CL : Il y avait des bruits de couloirs mais ça a été un choc pour tout le monde quand le départ est devenu officiel. Nous étions depuis 33 ans au même endroit. Nous avons alors décidé de communiquer au maximum. C’est absolument vital si on veut prévenir les crises. Afin de faire circuler l’information et aussi de recueillir les questions, nous avons créé un groupe de diffusion, constitué de représentants des différentes fonctions ou départements de l’entreprise et du CE.
Quelles étaient les principales réticences ?
CL : En dehors de la situation géographique, les collaborateurs, habitués à des bureaux individuels ou à deux, redoutaient le passage à des bureaux partagés à six ou huit.
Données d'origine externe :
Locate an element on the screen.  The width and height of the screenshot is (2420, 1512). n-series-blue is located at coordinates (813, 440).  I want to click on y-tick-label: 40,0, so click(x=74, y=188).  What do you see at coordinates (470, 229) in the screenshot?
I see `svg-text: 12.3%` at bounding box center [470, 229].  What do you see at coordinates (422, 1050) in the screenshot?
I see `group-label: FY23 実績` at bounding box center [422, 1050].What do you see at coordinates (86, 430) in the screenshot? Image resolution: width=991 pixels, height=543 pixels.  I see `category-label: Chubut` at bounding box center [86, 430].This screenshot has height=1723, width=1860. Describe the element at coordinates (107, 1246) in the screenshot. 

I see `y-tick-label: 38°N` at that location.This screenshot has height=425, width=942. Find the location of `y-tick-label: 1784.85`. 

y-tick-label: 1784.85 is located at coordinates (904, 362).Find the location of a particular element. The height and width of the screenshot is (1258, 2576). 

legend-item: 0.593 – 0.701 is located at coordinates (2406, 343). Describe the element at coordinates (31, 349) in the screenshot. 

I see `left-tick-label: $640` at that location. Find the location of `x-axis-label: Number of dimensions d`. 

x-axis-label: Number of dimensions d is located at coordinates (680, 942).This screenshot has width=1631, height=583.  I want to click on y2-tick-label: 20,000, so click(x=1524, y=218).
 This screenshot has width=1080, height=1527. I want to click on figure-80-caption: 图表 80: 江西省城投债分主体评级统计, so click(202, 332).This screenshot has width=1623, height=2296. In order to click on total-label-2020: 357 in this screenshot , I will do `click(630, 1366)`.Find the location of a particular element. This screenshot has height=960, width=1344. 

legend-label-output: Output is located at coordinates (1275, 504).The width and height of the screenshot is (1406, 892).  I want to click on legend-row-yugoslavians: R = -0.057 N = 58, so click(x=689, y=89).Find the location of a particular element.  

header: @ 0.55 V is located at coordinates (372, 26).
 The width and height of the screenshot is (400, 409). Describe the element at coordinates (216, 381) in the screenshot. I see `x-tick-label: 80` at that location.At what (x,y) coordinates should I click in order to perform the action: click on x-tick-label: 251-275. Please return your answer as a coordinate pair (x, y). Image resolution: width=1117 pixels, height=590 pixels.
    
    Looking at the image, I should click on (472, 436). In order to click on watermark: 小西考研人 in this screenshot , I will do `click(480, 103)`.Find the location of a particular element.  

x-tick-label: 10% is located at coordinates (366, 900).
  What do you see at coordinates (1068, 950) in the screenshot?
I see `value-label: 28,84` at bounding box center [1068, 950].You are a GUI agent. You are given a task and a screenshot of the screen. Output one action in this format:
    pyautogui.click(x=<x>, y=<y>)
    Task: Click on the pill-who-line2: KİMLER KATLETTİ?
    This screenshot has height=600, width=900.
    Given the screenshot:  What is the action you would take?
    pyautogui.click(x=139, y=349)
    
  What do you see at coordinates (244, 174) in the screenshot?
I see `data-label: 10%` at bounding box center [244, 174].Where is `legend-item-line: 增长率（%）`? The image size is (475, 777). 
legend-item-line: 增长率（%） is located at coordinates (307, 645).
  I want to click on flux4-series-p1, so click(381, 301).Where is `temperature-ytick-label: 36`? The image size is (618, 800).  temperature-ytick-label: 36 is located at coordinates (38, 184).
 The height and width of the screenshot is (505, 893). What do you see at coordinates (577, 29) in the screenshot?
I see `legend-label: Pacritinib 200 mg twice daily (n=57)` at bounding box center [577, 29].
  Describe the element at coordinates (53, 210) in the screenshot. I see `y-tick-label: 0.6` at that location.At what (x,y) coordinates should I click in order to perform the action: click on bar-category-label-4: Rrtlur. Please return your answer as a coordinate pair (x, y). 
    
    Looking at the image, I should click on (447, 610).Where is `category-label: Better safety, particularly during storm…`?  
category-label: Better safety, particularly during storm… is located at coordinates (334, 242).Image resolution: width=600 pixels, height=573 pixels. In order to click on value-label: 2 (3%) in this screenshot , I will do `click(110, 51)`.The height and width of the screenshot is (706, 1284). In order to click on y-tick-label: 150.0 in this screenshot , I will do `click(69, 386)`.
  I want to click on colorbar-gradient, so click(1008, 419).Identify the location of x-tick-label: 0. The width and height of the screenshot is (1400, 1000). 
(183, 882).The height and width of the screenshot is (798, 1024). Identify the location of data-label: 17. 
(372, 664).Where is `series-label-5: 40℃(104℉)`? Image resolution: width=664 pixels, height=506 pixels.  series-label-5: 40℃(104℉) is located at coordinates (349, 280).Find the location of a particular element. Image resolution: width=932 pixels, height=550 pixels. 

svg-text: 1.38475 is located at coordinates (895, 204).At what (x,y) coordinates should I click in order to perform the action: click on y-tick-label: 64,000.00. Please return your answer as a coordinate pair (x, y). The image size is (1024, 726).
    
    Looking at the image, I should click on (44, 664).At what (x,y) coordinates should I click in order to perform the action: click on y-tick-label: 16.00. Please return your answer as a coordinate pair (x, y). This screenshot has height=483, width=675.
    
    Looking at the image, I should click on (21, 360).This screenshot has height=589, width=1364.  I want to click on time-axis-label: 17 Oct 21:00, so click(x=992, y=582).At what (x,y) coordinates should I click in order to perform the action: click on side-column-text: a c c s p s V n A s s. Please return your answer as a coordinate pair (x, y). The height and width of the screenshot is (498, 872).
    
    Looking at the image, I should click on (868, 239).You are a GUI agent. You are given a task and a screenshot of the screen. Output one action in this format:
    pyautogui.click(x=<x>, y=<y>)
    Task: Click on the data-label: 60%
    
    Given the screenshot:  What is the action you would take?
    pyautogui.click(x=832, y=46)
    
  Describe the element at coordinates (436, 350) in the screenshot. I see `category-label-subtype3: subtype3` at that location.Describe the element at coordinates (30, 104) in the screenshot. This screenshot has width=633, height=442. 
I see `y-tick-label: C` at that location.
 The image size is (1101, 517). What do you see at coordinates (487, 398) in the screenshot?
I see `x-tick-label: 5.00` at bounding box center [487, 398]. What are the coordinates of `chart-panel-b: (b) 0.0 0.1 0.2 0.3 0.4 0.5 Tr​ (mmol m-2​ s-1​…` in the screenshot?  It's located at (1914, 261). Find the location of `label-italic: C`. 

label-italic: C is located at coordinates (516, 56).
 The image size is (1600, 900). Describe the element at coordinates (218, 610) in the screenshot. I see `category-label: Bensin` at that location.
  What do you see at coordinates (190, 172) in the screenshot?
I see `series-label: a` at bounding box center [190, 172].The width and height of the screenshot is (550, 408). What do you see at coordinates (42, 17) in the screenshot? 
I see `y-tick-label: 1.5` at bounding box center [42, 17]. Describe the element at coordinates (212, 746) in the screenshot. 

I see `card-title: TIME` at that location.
Si quelques uns comprenaient cette démarche, visant à une meilleure communication, tous craignaient les nuisances sonores et le ratio surface/personne.
Par quels moyens y avez-vous fait face ?
CL : L’intervention des consultants de Mobilitis lors du recueil des besoins a joué un rôle essentiel. Ils ont expliqué, apporté une crédibilité d’experts que nous n’avions pas. En parallèle, nous avons annoncé le renouvellement du mobilier. Nous avons exposé les mobiliers présélectionnés et demandé à tous de nous donner les points positifs et négatifs pour chacun. Cette participation à la décision a créé un effet très positif.Comment s’est déroulé le transfert ?
CL : Je n’avais pas imaginé que c’était aussi complexe à organiser pour que tout soit opérationnel immédiatement et se déroule sans incidence majeure sur l’activité. Ca s’est fait pendant le week-end. Les collaborateurs ont été accueillis à leur arrivée par l’équipe de direction qui a accompagné chacun jusqu’à son bureau, sur lequel était déposé un livret avec les informations pratiques sur les locaux et le quartier. Un petit-déjeuner était offert. Tout le monde a beaucoup apprécié.
Aujourd’hui, quels échos avez-vous de cette nouvelle implantation ?CL : La majorité est ravie, trouve les bureaux très agréables et fonctionnels. Il y a une meilleure communication au sein des départements. Avec une seule circulation centrale, la "rue principale", les gens se croisent plus. Le coin café commence aussi à prendre forme. On vient là pour discuter, boire un café. On n’avait pas ça avant. L’ambiance est meilleure. Par ailleurs, le projet continu à vivre aujourd’hui. Nous apportons encore des améliorations au niveau de l’acoustique, nous voulons changer la configuration de certains bureaux partagés et nous avons modifié des implantations de postes.
En tant que chef de projet, que retenez-vous de cette expérience ?
CL : J’ai aimé faire ce dossier, même si j’ai du y consacrer du temps et s’il a été source de stress. J’ai découvert énormément de choses que ce soit dans les négociations immobilières ou dans les travaux. J’ai vraiment pu me reposer sur Mobilitis. Ce qui m’a pris beaucoup de temps, c’est la communication avec les gens, la disponibilité, écouter, rassurer. Mais c’était pour moi indispensable à la réussite du projet.